#### Excerpt to read:
The Wildcat faithful in New York City are also turning out for game-day gatherings, but the buzz is not just about the football team. Partygoers packed the Supper Club Sept. 25 for the NU Club of New York's Sesquicentennial celebration (see story on page 40). And on Sept. 15, the club hosted a Big Ten New York City Alumni Mixer at the Chelsea Brewing Co.

The NU Club of Northwest Indiana hosted six new students and their parents at a party Aug. 23 at the home of Elaine Trikolas Kisisel (WCAS62). Alex Sarkisian (S49, 71), the captain of the 1949 Rose Bowl team, enthralled the students with his anecdotes.

Specialized alumni groups are forming within the NU Club of Orange County (Calif.). Members can choose to pursue interests in ethnic dining in Orange County, golf or contemporary issues and ideas in reading/discussion groups.

Club members are also invited to the Jan. 20 alumni dinner set for the Newport Beach home of NAA Board member Marshall Grossman (WCAS70).

Twelve new students received a warm welcome by the NU Club of Orlando (Fla.) at a reception on Aug. 20.

The NU Club of Rockford (Ill.) held its Big Ten barbecue dinner Sept. 21 -- which came before the Wildcats' big win over Wisconsin. Jim Hoyt, chair of the University of Wisconsin Athletic Board, was the guest speaker for the event. And on Oct. 8, alumni braved the cold to cheer on the Northwestern crew team in the annual Head of the Rock regatta.

The NU Club of St. Louis enjoyed a performance of the St. Louis Symphony under the direction of guest conductor David Loebel (S72, GMu74) in May. In August members got together for a happy hour at Balaban's.

Love and loyalty will be the order of the day Feb. 10 for the NU Club of Sun Cities (Ariz.). The group plans to celebrate both Northwestern's Sesquicentennial and Valentine's Day at a dinner-dance at Jim Henry's restaurant.

The NU Club of Tucson teamed up with alumni groups from the University of Notre Dame and the University of Michigan to host the second "Goal for Life" benefit for the Ara Parseghian Medical Research Foundation. The foundation's goal is to find a cure for Niemann-Pick type C disease, which affects young children by interfering with a body's ability to metabolize cholesterol.

Michael (M81) and Cindy Parseghian (KSGM81), the son and daughter-in-law of the famed football coach, were the guests of honor at the Sept. 16 fundraising event. Three of their children have been afflicted with Niemann-Pick, one of them fatally.

#### Given records:

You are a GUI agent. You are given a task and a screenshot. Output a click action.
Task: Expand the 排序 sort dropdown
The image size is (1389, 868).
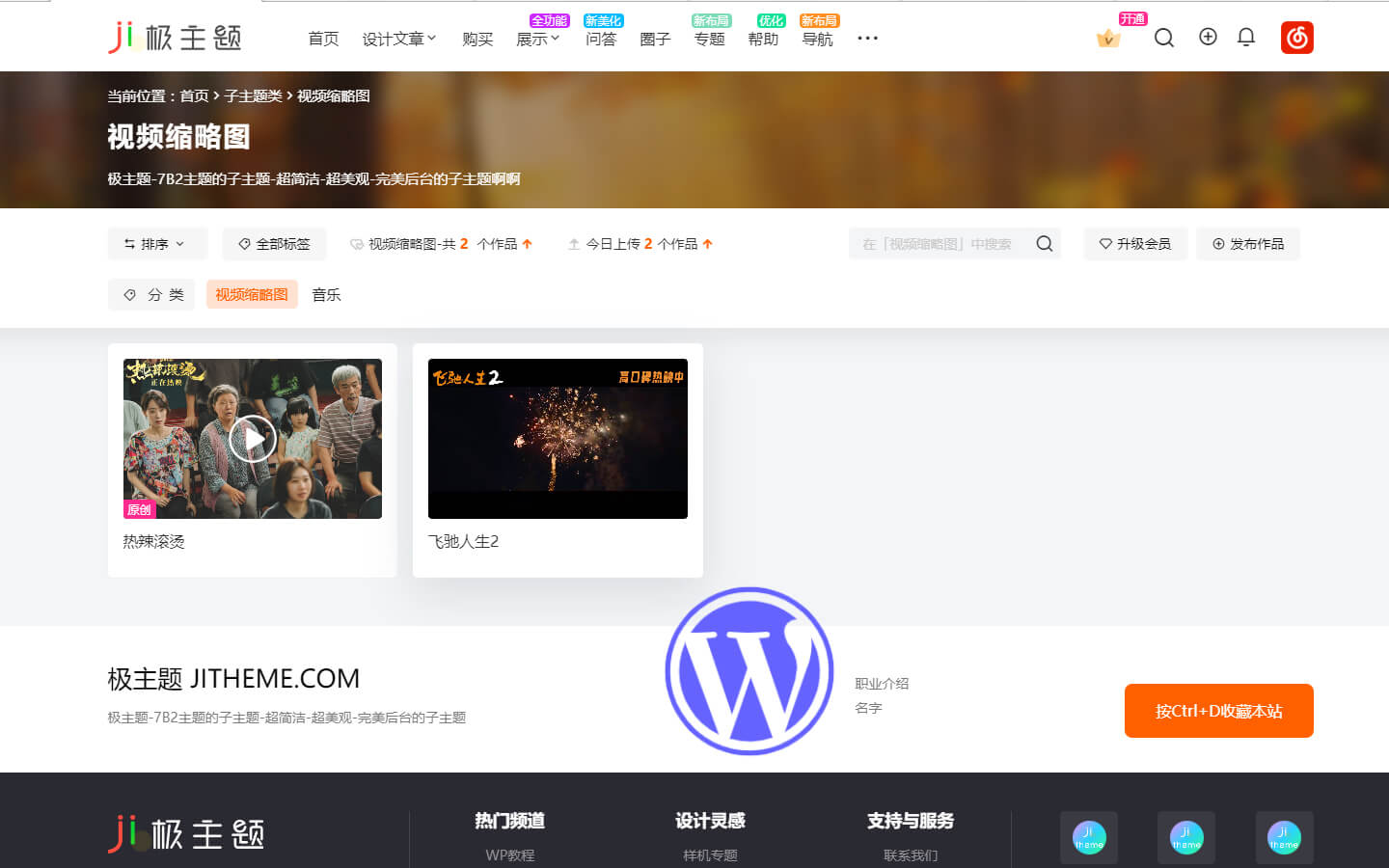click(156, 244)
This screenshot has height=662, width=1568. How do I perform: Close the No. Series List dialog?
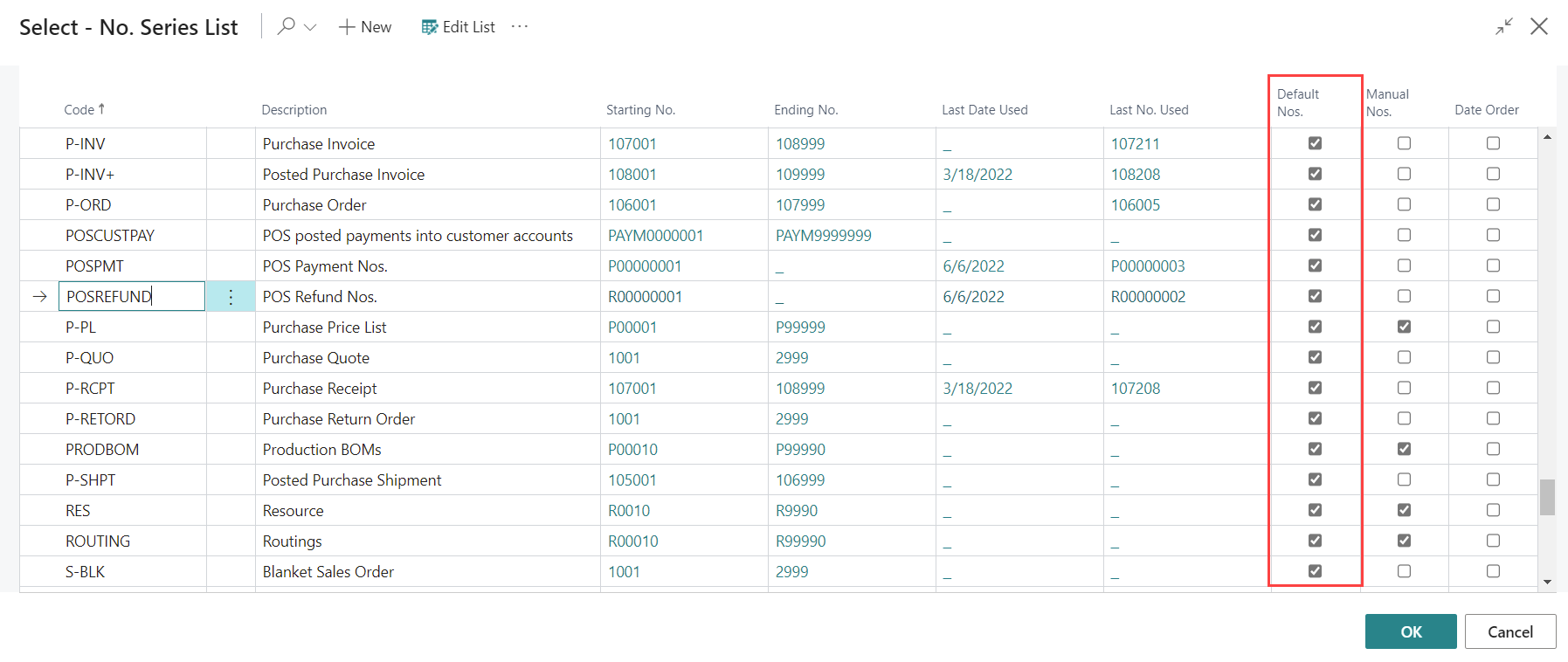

#### What the exercise asks:
Transcribe everything in the alumni club news from "Club members are" down to "hour at Balaban's.". The records have no connection to the text.

#### Output for this task:
Club members are also invited to the Jan. 20 alumni dinner set for the Newport Beach home of NAA Board member Marshall Grossman (WCAS70).

Twelve new students received a warm welcome by the NU Club of Orlando (Fla.) at a reception on Aug. 20.

The NU Club of Rockford (Ill.) held its Big Ten barbecue dinner Sept. 21 -- which came before the Wildcats' big win over Wisconsin. Jim Hoyt, chair of the University of Wisconsin Athletic Board, was the guest speaker for the event. And on Oct. 8, alumni braved the cold to cheer on the Northwestern crew team in the annual Head of the Rock regatta.

The NU Club of St. Louis enjoyed a performance of the St. Louis Symphony under the direction of guest conductor David Loebel (S72, GMu74) in May. In August members got together for a happy hour at Balaban's.